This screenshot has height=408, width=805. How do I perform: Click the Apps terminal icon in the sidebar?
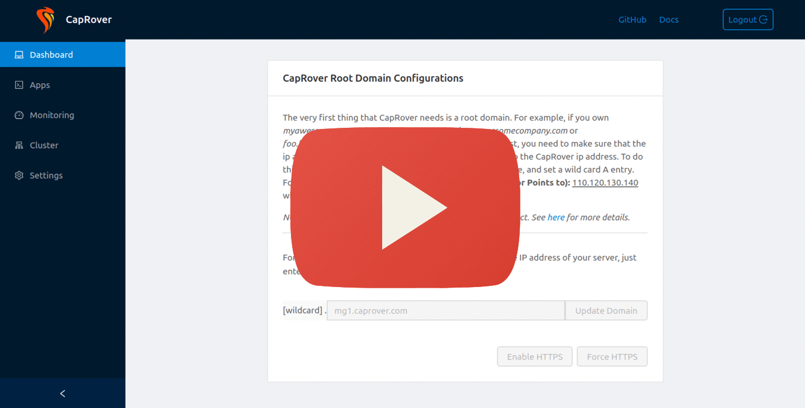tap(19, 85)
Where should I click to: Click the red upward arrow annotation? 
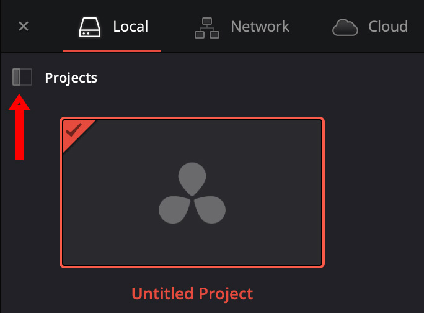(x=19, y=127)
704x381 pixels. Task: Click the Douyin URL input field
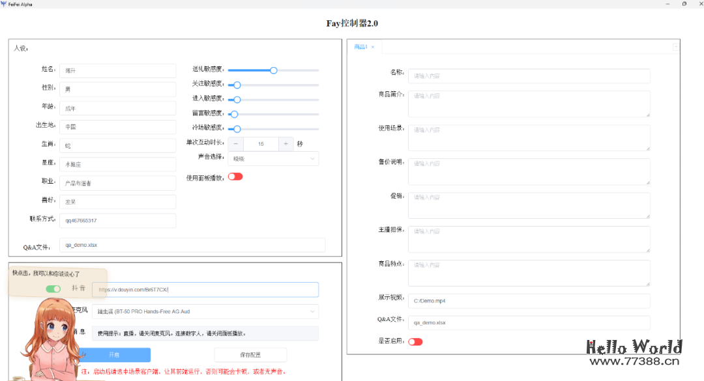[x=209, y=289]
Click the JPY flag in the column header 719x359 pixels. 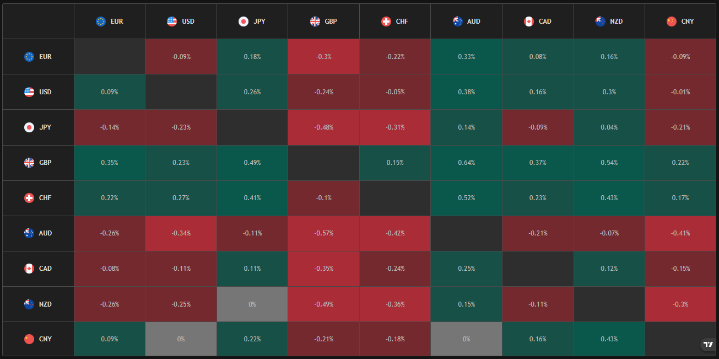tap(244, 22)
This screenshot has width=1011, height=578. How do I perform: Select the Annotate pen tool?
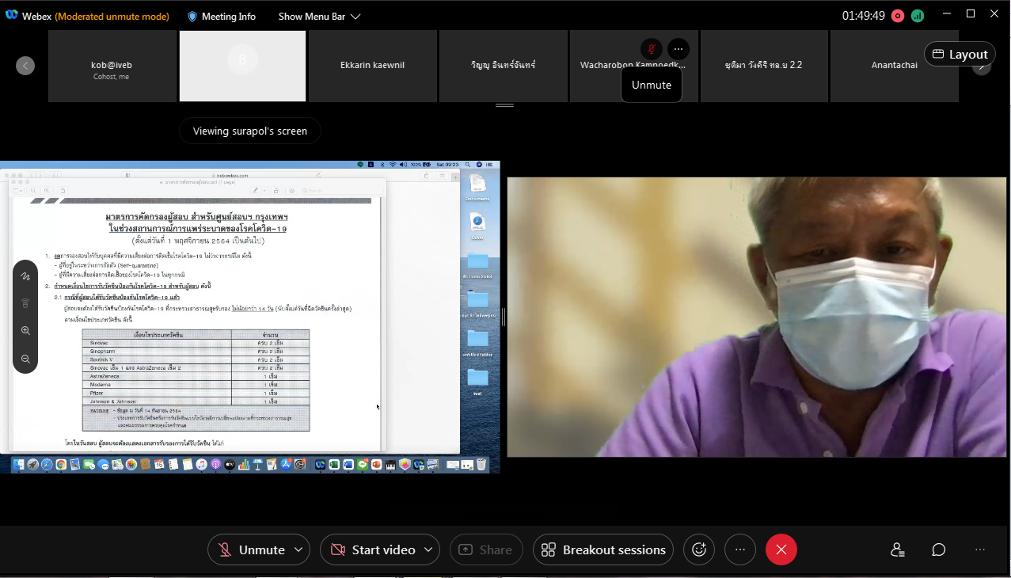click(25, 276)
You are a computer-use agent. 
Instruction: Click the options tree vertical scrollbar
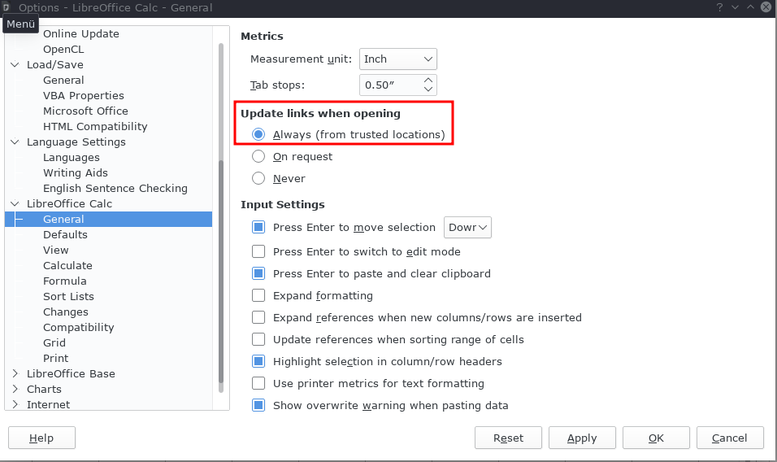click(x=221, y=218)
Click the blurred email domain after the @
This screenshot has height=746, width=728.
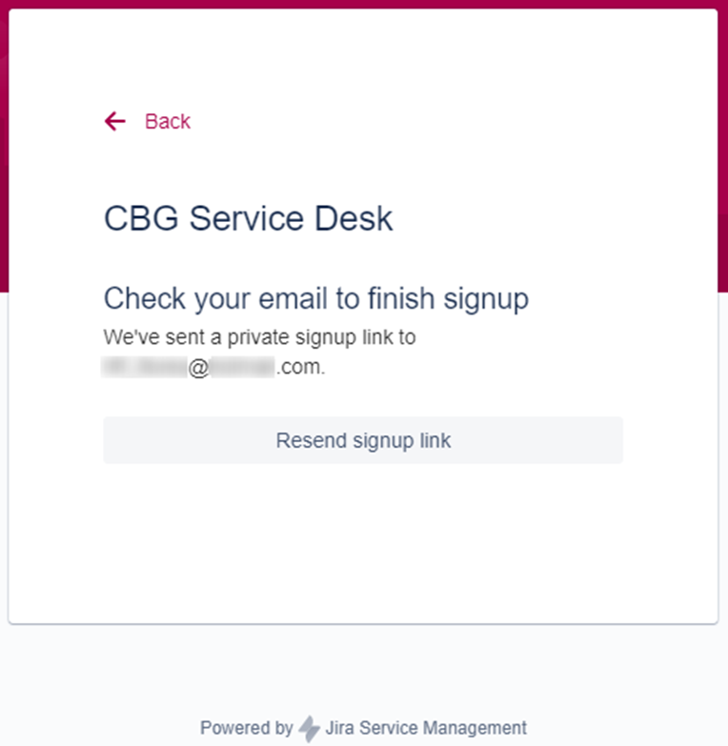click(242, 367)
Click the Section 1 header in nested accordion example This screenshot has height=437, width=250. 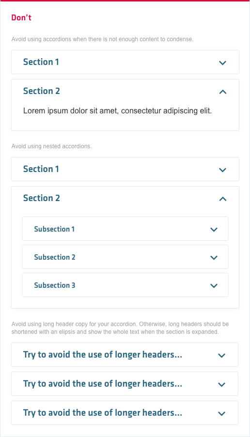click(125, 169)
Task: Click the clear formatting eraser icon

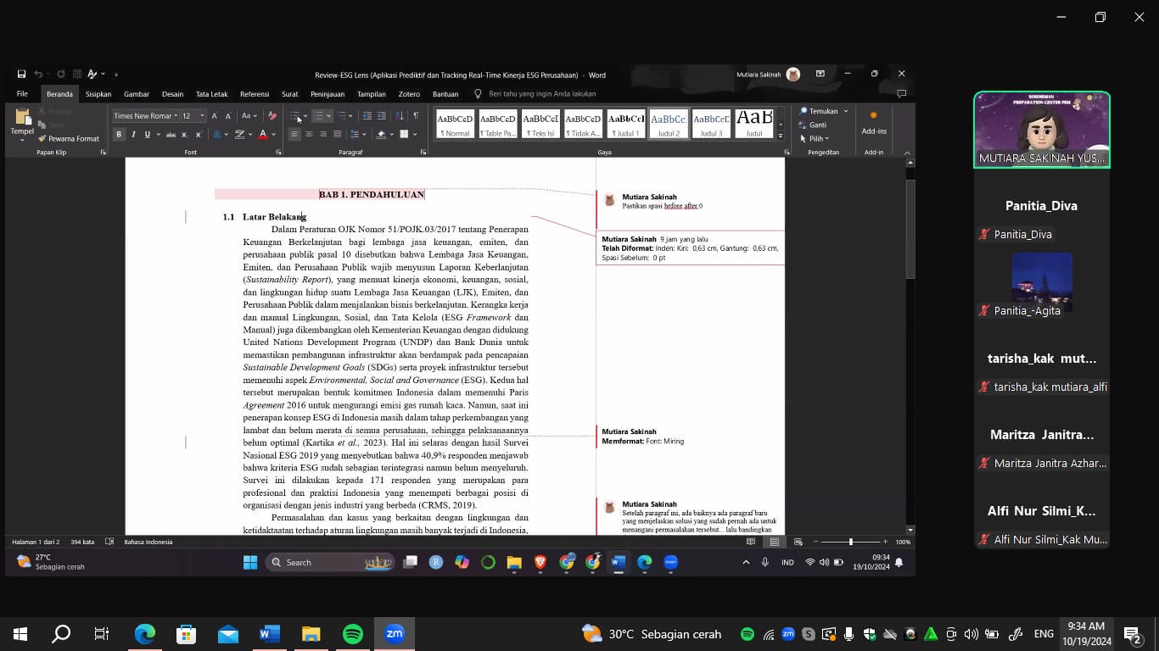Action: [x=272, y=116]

=-=-=

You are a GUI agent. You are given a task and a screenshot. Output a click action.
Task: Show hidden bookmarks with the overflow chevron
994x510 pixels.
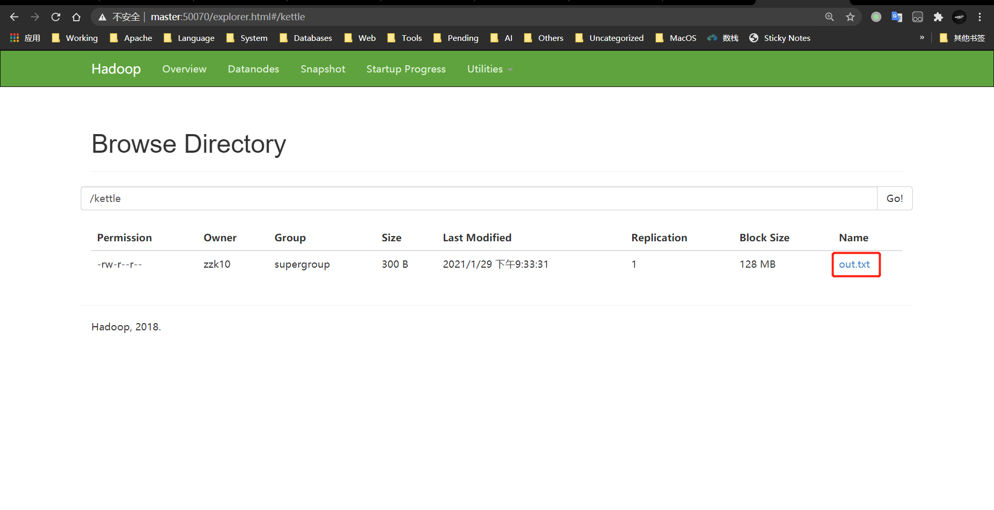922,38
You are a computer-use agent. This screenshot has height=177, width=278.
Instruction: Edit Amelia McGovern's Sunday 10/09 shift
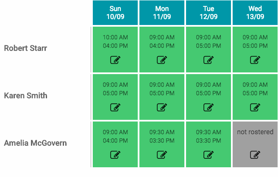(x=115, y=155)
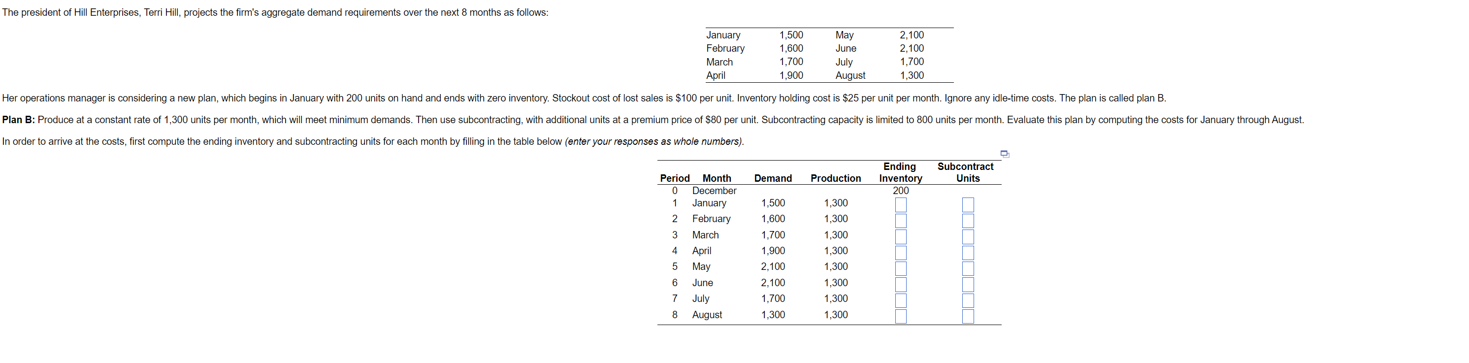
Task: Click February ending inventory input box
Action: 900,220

=-=-=

Check the listing for the word "agent". Show each line that has it.

§ WRITTEN ANSWER
You are a computer-use agent. 
You are a GUI agent. You are given a task and a screenshot. Output a click action.
You are a computer-use agent. This screenshot has height=177, width=278.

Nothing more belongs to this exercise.